Stored items:
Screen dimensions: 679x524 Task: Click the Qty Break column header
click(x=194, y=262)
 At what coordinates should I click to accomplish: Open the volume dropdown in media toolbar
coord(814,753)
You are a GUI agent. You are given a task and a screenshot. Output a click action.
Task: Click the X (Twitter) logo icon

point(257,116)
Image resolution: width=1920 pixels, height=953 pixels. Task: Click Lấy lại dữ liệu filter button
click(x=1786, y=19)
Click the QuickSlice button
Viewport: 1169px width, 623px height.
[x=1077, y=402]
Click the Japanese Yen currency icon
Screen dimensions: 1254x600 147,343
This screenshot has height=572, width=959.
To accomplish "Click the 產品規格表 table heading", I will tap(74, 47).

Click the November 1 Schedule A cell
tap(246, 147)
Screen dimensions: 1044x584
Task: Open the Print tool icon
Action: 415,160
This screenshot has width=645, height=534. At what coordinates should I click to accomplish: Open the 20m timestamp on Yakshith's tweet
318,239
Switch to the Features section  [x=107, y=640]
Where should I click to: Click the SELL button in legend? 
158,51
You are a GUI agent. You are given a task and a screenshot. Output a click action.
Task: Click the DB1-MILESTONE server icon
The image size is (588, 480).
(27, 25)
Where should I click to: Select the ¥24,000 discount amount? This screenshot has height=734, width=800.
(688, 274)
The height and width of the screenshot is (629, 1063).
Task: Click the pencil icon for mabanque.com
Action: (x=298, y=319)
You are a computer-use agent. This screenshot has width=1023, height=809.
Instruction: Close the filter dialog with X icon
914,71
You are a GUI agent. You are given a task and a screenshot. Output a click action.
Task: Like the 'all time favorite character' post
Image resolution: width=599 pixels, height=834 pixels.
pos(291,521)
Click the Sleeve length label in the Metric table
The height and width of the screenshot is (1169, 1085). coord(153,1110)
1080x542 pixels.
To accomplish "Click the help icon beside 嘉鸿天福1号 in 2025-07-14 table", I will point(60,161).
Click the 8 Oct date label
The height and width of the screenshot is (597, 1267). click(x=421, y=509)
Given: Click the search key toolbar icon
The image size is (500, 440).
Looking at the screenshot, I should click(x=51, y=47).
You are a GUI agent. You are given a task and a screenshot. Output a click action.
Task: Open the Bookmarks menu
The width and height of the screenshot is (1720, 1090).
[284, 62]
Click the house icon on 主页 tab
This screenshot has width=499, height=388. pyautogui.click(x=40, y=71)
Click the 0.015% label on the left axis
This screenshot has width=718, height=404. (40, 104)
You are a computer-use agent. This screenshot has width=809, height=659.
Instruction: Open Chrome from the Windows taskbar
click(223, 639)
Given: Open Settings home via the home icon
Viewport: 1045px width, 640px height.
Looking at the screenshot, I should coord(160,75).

_GOAL OF THE EXERCISE_. Each line that holds the word "computer" should be extracted from the records.

_RESULT FOR THIS EXERCISE_.
You are a computer-use agent. This screenshot has width=1023, height=809.
You are a computer-use agent. This screenshot has width=809, height=659.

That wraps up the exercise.